6. The method for machine learning to assess brain aging caused by diseases based on brain structure images as claimed in claim 1, wherein the step S5 comprises the following sub-steps:

s5.1: selecting a model with the best test score in the k-fold cross validation under the n brain templates, and retraining the model on the whole training set;

s5.2: performing model test on the test set to obtain the brain age of the model test;

s5.3: and calculating MAE, R2, pearson correlation coefficient and average error between the real age and the predicted brain age, taking the MAE, R2, pearson correlation coefficient and average error as evaluation indexes of the model, and finally selecting a brain age prediction model established by a brain atlas as an optimal model.
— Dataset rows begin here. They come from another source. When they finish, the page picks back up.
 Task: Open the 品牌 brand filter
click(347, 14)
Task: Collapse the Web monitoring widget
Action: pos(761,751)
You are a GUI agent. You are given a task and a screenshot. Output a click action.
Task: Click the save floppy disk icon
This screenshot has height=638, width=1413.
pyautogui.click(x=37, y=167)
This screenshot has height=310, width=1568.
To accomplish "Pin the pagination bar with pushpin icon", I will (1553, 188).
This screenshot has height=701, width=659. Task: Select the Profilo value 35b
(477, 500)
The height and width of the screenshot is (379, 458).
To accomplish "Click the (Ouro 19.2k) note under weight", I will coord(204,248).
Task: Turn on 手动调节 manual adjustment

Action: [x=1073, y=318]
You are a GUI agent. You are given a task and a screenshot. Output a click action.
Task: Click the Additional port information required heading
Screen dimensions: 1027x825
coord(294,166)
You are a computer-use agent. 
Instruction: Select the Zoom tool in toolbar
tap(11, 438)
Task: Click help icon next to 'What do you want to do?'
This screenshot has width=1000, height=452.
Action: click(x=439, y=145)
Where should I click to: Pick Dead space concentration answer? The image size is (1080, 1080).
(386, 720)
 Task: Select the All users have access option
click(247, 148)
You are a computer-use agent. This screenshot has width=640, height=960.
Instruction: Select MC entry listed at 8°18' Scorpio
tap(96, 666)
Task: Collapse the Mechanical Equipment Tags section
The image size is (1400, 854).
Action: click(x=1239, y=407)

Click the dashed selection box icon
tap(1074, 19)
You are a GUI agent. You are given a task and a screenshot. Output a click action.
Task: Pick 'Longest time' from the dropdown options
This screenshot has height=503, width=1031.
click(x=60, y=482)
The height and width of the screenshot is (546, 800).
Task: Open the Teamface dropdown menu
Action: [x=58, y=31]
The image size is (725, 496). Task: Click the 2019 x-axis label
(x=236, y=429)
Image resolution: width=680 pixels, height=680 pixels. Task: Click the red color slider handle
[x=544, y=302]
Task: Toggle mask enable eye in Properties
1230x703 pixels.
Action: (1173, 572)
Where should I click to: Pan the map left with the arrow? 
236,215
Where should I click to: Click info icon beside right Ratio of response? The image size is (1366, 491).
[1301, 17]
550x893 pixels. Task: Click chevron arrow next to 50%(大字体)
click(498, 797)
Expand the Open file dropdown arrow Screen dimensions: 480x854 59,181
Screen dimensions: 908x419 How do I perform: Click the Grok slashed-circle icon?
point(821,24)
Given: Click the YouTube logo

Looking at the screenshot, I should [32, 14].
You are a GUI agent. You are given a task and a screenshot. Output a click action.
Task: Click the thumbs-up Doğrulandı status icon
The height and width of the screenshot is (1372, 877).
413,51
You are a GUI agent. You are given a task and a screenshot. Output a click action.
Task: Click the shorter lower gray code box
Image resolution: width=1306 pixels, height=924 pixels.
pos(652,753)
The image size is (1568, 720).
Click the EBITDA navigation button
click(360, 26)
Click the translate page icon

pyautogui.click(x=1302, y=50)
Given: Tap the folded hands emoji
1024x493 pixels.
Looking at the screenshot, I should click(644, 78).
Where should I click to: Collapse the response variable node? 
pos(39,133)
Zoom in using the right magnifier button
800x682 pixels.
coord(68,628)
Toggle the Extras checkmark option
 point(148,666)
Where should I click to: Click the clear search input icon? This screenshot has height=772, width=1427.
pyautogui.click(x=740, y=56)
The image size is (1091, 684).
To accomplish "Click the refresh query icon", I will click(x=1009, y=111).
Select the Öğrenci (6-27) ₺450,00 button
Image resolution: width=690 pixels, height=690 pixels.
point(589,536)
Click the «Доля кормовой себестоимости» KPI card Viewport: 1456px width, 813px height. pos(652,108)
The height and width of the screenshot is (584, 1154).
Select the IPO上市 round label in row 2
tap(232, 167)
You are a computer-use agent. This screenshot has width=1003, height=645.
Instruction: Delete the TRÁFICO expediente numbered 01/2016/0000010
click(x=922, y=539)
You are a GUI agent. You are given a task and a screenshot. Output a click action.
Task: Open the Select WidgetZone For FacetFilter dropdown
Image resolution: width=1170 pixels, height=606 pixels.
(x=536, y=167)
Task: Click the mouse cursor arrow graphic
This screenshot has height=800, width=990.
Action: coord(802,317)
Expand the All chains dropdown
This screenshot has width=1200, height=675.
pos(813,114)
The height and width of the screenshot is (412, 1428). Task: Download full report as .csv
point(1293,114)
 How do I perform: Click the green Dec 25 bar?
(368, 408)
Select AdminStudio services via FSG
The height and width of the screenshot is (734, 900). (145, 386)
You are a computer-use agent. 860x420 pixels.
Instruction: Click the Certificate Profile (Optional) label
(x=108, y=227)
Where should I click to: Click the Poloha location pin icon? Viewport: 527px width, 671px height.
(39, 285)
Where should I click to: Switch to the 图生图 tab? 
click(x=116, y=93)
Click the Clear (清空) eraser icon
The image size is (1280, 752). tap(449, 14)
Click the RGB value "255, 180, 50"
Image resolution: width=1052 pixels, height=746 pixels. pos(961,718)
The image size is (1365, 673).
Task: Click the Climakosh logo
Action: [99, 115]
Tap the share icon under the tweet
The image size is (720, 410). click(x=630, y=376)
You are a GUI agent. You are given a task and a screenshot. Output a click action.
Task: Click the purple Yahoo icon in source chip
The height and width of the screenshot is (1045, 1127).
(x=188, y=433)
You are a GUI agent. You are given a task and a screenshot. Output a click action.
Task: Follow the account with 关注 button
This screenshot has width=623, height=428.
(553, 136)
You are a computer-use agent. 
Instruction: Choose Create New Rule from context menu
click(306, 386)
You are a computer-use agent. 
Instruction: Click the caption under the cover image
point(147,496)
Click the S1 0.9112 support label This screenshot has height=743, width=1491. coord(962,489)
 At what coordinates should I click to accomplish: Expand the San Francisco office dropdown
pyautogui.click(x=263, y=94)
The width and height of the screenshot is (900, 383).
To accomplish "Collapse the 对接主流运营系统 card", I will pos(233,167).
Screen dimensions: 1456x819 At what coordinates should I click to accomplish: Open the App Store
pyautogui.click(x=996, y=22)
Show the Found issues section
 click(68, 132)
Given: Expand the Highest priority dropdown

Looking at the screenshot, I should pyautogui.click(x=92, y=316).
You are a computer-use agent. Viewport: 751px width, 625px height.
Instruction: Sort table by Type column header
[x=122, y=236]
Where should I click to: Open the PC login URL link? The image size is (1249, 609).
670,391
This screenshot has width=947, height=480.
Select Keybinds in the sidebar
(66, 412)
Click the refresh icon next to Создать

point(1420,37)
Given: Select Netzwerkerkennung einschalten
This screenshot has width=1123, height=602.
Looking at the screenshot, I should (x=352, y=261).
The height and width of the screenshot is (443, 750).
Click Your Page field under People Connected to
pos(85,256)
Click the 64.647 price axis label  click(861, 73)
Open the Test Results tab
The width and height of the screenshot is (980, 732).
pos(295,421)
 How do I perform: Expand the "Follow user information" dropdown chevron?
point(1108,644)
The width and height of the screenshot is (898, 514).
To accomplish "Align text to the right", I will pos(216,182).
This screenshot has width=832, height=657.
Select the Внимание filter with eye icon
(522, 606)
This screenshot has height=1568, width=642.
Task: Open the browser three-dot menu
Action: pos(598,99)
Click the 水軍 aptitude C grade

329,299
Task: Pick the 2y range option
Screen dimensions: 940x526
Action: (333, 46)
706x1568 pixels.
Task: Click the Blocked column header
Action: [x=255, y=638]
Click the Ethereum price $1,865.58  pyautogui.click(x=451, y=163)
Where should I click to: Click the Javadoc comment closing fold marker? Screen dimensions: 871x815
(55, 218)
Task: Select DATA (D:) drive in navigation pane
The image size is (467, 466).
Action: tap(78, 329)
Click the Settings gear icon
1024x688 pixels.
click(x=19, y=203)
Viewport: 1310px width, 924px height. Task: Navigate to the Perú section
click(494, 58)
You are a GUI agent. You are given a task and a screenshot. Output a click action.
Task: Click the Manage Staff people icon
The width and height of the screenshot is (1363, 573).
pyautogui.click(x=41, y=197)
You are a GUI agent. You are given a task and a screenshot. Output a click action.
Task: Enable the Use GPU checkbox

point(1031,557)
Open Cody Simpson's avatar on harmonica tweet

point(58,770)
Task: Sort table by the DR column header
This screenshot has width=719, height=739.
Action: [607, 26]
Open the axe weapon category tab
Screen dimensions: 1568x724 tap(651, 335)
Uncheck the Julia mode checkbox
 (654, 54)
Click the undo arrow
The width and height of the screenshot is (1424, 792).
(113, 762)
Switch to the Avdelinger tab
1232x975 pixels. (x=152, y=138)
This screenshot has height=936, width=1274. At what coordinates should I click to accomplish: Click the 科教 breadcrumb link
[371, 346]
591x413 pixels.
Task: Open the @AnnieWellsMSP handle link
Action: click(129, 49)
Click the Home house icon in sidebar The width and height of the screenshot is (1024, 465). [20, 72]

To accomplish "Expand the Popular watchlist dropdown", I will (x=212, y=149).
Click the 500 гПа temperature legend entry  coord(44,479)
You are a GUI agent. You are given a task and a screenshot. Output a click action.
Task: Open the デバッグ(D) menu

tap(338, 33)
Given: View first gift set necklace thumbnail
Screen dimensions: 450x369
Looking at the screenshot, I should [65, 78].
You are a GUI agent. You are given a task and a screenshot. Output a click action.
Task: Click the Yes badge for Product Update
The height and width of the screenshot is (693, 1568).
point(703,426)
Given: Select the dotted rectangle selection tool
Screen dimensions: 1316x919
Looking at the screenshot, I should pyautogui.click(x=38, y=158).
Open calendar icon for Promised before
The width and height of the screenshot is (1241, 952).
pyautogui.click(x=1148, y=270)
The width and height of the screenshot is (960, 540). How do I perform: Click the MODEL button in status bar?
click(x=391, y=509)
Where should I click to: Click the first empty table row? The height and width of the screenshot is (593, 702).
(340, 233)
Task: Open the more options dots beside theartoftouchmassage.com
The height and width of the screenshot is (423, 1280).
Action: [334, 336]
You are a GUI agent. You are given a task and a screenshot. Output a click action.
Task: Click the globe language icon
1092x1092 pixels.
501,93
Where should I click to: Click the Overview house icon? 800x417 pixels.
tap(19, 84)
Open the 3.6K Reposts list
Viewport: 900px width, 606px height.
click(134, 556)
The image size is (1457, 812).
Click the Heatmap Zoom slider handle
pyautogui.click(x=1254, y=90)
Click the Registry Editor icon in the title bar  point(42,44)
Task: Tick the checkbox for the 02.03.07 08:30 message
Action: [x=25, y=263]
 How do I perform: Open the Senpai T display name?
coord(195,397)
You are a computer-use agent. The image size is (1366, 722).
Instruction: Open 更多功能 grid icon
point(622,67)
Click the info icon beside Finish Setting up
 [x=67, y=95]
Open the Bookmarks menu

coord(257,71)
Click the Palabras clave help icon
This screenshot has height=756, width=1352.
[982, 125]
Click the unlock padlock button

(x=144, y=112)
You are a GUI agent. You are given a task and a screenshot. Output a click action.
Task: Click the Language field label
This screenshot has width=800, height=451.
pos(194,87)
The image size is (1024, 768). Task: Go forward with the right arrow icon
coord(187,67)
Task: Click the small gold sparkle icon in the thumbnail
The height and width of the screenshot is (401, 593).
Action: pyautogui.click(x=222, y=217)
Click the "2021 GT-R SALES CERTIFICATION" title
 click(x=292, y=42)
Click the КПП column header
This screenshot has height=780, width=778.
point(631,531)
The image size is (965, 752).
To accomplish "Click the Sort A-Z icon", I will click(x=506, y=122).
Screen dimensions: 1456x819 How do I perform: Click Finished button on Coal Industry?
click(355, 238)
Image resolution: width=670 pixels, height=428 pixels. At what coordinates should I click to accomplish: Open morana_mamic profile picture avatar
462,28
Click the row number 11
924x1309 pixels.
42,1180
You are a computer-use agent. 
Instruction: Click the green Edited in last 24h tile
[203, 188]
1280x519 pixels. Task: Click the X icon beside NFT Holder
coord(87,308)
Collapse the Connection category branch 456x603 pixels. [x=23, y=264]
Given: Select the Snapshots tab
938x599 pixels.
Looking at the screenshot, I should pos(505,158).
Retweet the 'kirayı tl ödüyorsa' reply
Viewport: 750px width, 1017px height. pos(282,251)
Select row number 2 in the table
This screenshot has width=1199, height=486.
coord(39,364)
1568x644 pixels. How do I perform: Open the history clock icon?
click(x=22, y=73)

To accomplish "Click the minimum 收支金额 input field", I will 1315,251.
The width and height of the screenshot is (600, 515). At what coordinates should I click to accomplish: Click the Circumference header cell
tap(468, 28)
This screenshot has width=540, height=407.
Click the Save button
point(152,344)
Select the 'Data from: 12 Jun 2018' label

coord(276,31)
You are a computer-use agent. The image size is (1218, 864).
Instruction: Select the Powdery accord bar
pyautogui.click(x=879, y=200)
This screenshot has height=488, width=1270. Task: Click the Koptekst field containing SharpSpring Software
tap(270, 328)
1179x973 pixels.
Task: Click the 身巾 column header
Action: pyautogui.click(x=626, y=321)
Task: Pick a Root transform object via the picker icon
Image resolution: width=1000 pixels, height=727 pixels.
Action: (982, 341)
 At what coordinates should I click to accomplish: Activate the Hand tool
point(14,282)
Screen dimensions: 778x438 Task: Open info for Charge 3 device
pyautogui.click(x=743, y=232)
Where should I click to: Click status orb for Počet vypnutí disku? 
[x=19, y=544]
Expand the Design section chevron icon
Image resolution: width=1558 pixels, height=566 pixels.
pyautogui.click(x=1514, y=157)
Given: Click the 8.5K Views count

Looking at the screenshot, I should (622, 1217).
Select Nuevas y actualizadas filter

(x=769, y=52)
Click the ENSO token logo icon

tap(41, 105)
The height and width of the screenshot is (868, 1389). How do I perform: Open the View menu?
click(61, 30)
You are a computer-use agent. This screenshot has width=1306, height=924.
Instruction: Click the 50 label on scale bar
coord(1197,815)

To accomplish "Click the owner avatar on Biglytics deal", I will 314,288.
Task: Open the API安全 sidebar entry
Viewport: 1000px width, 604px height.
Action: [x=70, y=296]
7. The method of claim 1, wherein the step S6 comprises the following sub-steps:

s6.1: carrying out normalization processing on independent patient group data, loading a trained brain age prediction model, and testing a patient test set by using the trained optimal model to obtain the brain age predicted by the model;

s6.2: calculating the average error between the real age and the predicted brain age, and comparing the average error with the average error tested by the health test set, wherein if the average error of the patient test set is higher than that of the health group, the disease can cause the brain aging of the patient;

s6.3: and generating a fit line between the real value and the predicted value of the health group data set and the patient group data set, and comparing the slopes of the two fit lines to prove that the brain of the patient deviates from the aging track of the healthy brain.

8. The method of claim 2, wherein the brain atlas used in step S1.4 includes AAL, DKT, desrieux and Brainneme.